Reflexos Potenciais do Ajuste Fiscal sobre o Agronegócio

       O agravamento da crise fiscal no Brasil, decorrente de seguidos anos de expansionismo nos gastos públicos, obrigou as autoridades monetárias do país a promover ajustamento cíclico da economia, visando possível retomada do crescimento. Todavia, a recente deterioração do contexto macroeconômico agravou-se com o recrudescimento da escalada inflacionária (fortemente pautada pelos preços administrados) e reiterada diminuição no saldo da balança comercial, acompanhada de consecutivas elevações na taxa de juros básicas que atingiu os atuais 14,25% a.a. (esta última com repercussão direta na elevação da participação da dívida interna enquanto proporção do Produto Interno Bruto - PIB). A combinação desses fatores tem promovido crescente ambiente de desconfiança do setor produtivo na capacidade de coordenação do governo central, induzindo redução progressiva da atividade econômica, aceleração da perda de postos de trabalho e a disparada da cotação do dólar (fenômeno que propicia tenacidade para a queda da inflação).

         Estima-se que, em 2015, o PIB exiba declínio entre -2,5% e -3,0% (enquanto a média mundial estimada pelo FMI será de 3,3%), acompanhado pelo fechamento de aproximadamente 1 milhão de postos formais de trabalho (30 mil deles no setor agropecuário). Provavelmente, nem a partir do segundo semestre de 2016 o almejado crescimento ocorra indicando que o ajuste fiscal terá que ser ainda mais profundo e duradouro com redução drás­tica dos investimentos públicos (de até R$58 bilhões), encolhimento dos benefícios concedidos (redução de R$18 bilhões) e racionalização da estrutura de governo (extinção e fusão de ministérios e secretarias especiais associadas a cortes em cargos comissionados).

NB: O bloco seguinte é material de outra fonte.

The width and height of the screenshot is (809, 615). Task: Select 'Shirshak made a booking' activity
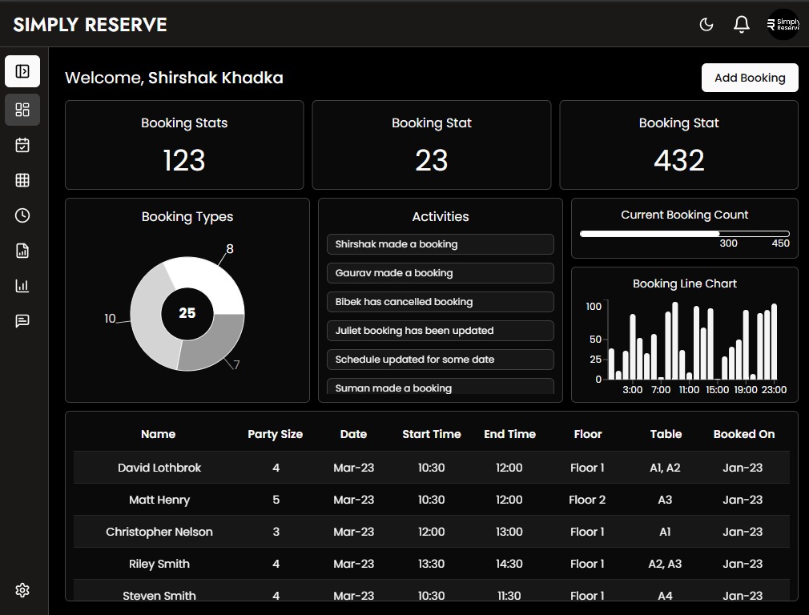tap(440, 244)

         Indicador relevante para se antecipar cenários prospectivos para a economia consiste em acompanhar o movimento de veículos pesados nas estradas pedagiadas. Em 2013, trafegaram pelas estradas brasileiras 430,43 mil caminhões, quantidade que declinou para 416,90 mil em 2014, ou seja, 3,14% de redução no movimento acumulado, indicando refreamento na dinâmica dos negócios do país. Em São Paulo, o mesmo indicador somou -3,27% de contração no movimento de veículos pesados. Em 2015, registrou-se queda ainda mais expressiva no fluxo de caminhões pelos pedágios, contabilizando -4,9% no acumulado dos oito primeiros meses do ano.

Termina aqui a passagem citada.